Study: Rising Number of Kids Exposed to Online Porn
February 05, 2007
CHICAGO — More children and teens are being exposed to online pornography, mostly by accidentally viewing sexually explicit Web sites while surfing the Internet, researchers say.
Forty-two percent of Internet users aged 10 to 17 surveyed said they had seen online pornography in a recent 12-month span.
Of those, 66 percent said they did not want to view the images and had not sought them out, University of New Hampshire researchers found. Their conclusions appear in February's Pediatrics, due out Monday.
"It's beyond the wild West out there. You've really taken away the age of innocence," said Dr. Michael Wasserman, a pediatrician with the Ochsner Clinic in Metairie, La., who was not involved in the study.
Online pornography was defined in the study as images of naked people or people having sex.
"It's so common now, who hasn't seen something like that?" said Emily Duhovny, 17.
The Marlboro, N.J., high school senior said X-rated images pop up all the time when she's online. Duhovny said the first time she saw one, it was shocking, but now, "more than anything, it's just annoying."
"It doesn't have to be a negative thing, but that shouldn't be how you learn about sex education," said Duhovny, an editor for Sexetc.org, a teen-written Web site on sexual health issues affiliated with Rutgers University.
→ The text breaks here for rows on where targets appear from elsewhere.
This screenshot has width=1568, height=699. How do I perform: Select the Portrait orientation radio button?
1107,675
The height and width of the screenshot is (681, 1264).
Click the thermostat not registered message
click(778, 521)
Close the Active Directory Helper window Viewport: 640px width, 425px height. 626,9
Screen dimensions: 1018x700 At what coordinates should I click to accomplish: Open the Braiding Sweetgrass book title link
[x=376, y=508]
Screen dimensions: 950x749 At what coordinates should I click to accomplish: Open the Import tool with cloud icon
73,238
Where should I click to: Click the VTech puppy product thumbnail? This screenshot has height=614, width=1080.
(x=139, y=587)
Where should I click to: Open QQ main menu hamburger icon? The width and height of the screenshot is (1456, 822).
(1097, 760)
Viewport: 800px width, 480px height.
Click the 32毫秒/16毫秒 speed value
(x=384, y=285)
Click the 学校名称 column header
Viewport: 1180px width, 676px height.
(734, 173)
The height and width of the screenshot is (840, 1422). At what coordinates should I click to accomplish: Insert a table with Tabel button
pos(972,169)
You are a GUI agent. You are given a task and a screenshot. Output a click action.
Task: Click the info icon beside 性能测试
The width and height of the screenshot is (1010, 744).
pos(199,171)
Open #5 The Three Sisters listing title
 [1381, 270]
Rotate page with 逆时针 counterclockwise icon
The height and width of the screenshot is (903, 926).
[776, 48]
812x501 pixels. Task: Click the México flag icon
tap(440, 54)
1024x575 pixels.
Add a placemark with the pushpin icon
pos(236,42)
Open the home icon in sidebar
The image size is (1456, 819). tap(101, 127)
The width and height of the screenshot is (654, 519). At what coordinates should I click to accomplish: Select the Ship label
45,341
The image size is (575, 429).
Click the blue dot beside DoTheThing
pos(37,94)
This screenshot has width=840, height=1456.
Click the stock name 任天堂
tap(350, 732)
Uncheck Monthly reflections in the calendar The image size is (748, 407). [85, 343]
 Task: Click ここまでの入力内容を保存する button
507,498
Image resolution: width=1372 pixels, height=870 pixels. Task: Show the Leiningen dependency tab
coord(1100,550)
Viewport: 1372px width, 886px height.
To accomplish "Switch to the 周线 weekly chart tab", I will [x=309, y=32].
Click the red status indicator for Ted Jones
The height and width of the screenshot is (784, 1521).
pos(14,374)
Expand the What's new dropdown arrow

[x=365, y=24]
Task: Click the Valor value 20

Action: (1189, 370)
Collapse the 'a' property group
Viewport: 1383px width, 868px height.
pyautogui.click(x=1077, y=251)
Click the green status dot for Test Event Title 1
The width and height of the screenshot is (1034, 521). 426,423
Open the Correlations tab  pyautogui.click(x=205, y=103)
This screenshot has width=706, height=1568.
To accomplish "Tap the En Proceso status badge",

In the survey, conducted between March and June 2005, most kids who reported unwanted exposure were aged 13 to 17. Still, sizable numbers of 10- and 11-year-olds also had unwanted exposure — 17 percent of boys and 16 percent of girls that age.
More than one-third of 16- and 17-year-old boys surveyed said they had intentionally visited X-rated sites in the past year. Among girls the same age, 8 percent had done so.
The results come from a telephone survey of 1,500 Internet users aged 10 to 17, conducted with their parents' consent.
Overall, 34 percent had unwanted exposure to online pornography, including some children who had willingly viewed pornography in other instances. The 2005 number was up from 25 percent in a similar survey conducted in 1999 and 2000.
The latest survey has a margin of error of plus or minus 2.5 percentage points.
Online use that put kids at the highest risk for unwanted exposure to pornography was using file-sharing programs to download images. However, they also stumbled onto X-rated images through other "normal" Internet use, the researchers said, including talking online with friends, visiting chat rooms and playing games.
Filtering and blocking software helped prevent exposure, but was not 100 percent effective, the researchers said.
Better methods are needed "to restrict the use of aggressive and deceptive tactics to market pornography online" without also hampering access to legitimate sites, the researchers said.
University of Chicago psychiatrist Sharon Hirsch said exposure to online pornography could lead kids to become sexually active too soon, or could put them at risk for being victimized by sexual predators if they visit sites that prey on children.
"They're seeing things that they're really not emotionally prepared to see yet, which can cause trauma to them," Hirsch said.
Exposure also could skew their perceptions about what constitutes a healthy sexual relationship, said Janis Wolak, the study's lead author and a researcher at the University of New Hampshire's Crimes Against Children Research Center.
Still, many survey participants said they were not disturbed by what they saw, and Wolak said research is needed to determine how exposure to online pornography affects kids.